▶ [What you should do]:
Which lines in the data contain the string "width", with case counting? Copy out each one in full.

▽

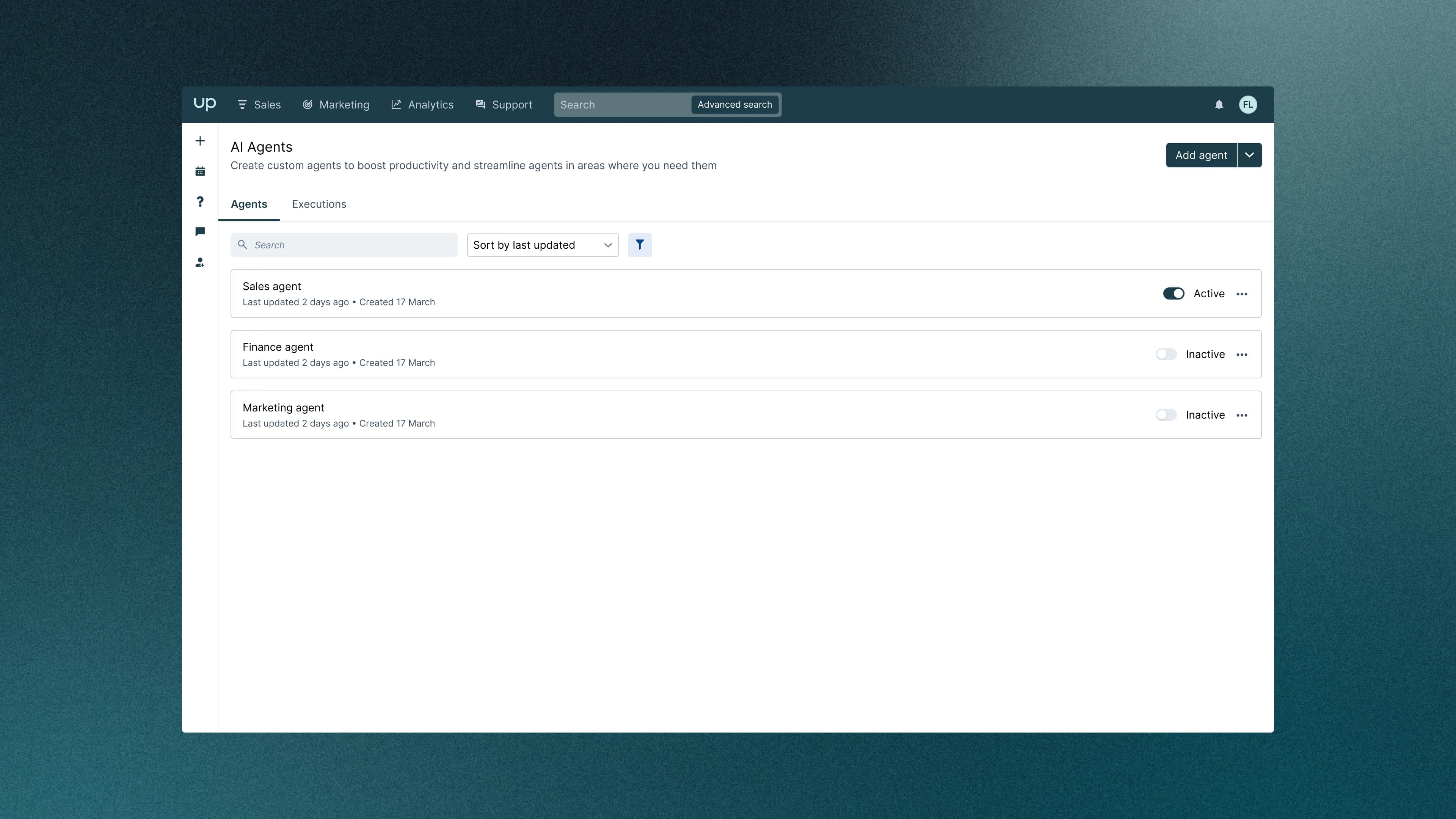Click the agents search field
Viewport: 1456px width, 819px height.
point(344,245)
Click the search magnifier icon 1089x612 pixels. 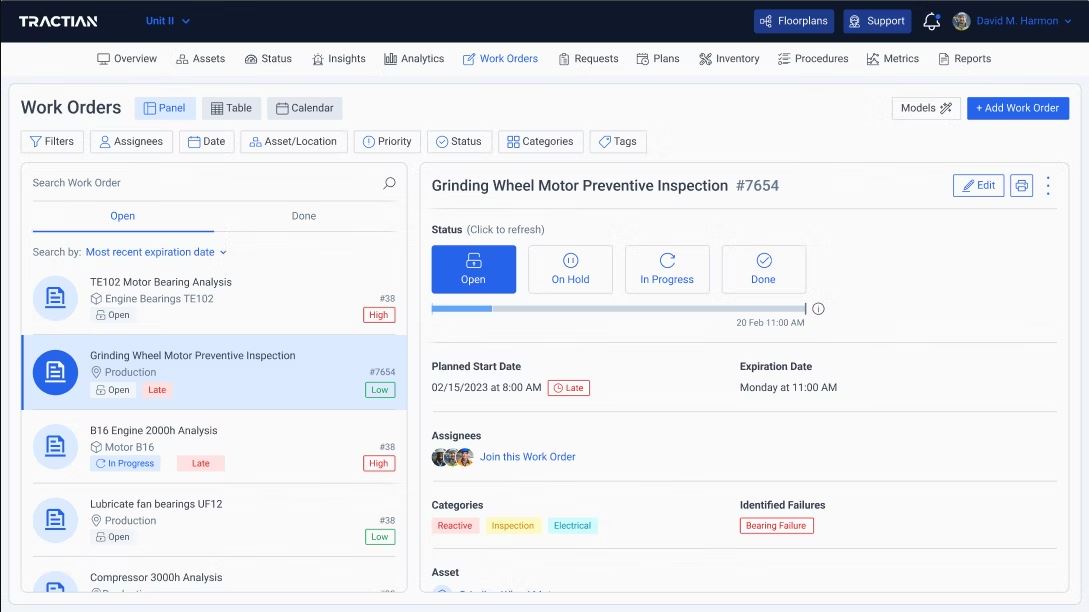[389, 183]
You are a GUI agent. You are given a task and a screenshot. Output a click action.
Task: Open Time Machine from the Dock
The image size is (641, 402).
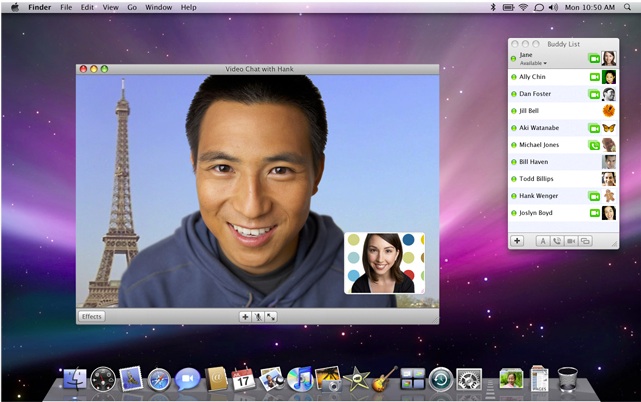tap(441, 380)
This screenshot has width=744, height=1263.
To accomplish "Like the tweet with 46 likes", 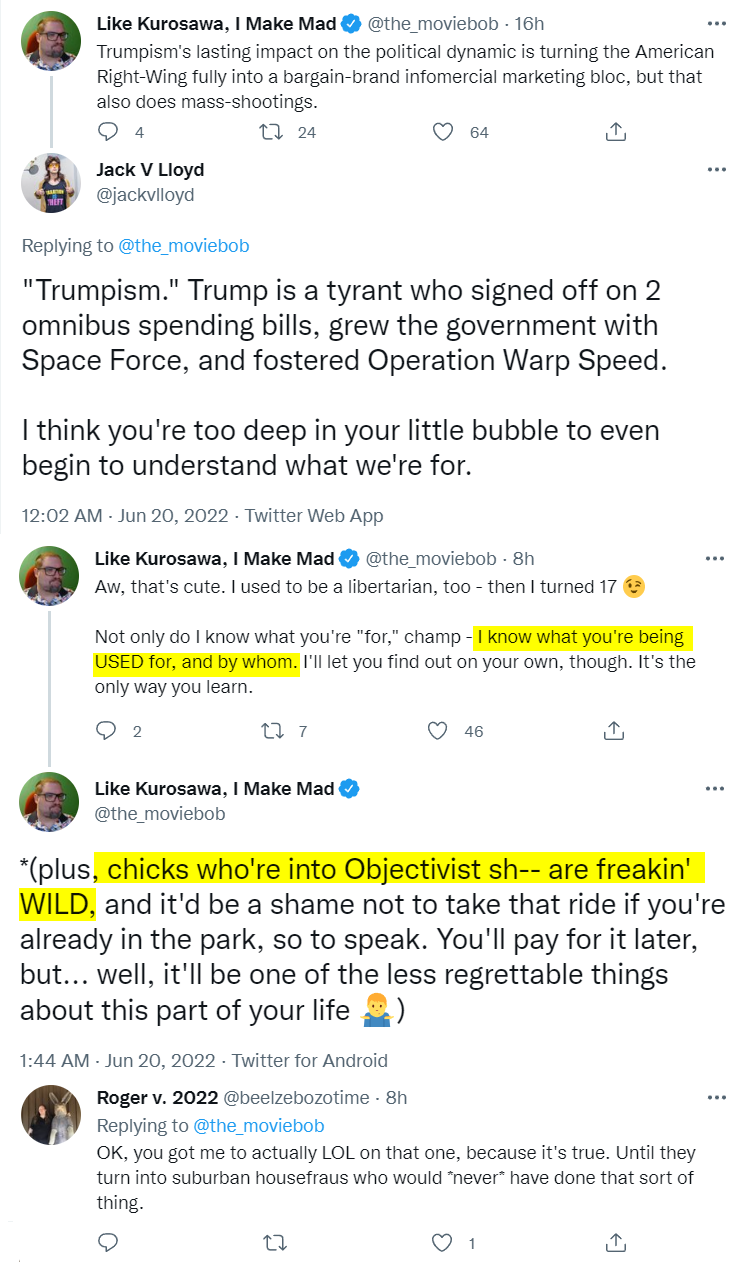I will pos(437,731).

△

▶ [Written response]:
Viewport: 1456px width, 819px height.
This screenshot has width=744, height=1263.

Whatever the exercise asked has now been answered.